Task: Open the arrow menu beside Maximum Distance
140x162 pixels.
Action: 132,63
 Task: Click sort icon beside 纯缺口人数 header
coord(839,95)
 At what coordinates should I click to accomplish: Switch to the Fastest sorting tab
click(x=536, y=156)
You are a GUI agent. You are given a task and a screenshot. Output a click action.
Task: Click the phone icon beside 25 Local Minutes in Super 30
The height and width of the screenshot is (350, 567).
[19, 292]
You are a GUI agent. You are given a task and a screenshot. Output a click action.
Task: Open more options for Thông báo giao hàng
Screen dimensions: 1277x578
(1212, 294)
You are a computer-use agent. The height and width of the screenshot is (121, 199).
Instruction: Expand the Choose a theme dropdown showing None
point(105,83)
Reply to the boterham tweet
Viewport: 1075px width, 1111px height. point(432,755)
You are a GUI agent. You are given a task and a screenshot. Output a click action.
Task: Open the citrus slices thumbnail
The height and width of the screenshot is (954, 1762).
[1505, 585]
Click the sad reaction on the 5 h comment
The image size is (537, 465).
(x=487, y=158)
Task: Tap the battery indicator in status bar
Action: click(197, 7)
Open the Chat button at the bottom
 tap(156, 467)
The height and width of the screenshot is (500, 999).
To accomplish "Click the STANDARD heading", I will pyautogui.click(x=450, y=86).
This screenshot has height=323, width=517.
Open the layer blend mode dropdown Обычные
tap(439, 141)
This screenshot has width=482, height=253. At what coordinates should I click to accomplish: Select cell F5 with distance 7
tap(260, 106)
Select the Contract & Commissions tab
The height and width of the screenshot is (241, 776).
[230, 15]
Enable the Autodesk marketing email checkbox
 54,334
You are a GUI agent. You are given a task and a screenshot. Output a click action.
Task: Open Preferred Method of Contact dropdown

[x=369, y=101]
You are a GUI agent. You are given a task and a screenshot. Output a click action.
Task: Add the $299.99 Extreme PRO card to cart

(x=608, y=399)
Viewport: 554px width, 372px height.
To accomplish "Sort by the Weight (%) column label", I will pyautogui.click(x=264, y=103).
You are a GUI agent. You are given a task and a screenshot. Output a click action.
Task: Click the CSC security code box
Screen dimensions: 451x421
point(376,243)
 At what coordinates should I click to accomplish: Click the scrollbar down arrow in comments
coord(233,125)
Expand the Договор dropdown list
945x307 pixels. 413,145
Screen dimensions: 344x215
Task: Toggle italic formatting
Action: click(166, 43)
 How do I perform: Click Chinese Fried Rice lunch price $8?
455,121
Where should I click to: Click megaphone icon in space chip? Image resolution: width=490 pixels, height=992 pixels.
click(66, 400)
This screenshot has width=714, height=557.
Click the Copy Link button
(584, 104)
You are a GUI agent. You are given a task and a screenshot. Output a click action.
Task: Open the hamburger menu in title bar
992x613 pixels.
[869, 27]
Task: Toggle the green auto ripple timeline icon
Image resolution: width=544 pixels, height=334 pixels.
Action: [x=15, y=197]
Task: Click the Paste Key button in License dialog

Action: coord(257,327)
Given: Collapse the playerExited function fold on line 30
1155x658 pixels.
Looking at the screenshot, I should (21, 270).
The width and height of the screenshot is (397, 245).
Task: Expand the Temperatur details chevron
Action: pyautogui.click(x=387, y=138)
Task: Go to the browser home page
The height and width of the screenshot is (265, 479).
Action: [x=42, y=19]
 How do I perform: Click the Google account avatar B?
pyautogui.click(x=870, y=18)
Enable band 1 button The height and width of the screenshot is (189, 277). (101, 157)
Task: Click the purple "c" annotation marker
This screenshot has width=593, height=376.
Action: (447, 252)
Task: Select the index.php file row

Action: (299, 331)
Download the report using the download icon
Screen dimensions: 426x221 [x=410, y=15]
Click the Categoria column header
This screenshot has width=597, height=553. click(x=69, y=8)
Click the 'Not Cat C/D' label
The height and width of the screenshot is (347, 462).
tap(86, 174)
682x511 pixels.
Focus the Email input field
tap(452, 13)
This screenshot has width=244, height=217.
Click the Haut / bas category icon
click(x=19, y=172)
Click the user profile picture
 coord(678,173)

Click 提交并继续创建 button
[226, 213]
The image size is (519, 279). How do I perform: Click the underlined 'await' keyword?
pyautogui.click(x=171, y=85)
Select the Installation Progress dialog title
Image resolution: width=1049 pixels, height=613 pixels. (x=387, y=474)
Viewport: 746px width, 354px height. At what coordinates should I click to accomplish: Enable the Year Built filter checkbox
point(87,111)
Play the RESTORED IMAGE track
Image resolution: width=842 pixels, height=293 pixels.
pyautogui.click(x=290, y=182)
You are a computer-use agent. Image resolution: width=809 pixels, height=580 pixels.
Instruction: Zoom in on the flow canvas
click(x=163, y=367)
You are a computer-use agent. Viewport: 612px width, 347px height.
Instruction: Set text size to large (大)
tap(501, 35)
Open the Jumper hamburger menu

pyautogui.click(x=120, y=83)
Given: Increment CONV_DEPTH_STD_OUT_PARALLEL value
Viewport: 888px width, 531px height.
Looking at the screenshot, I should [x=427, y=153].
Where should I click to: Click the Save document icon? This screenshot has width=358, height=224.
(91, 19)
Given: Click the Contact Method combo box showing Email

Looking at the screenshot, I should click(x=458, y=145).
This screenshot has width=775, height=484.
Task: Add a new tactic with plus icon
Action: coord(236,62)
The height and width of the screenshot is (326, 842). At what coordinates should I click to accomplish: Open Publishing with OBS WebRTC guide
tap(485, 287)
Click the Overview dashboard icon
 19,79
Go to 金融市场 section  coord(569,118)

*-*-*

Exactly how many lines of the data above hold the word "will"? The number is the whole answer.

2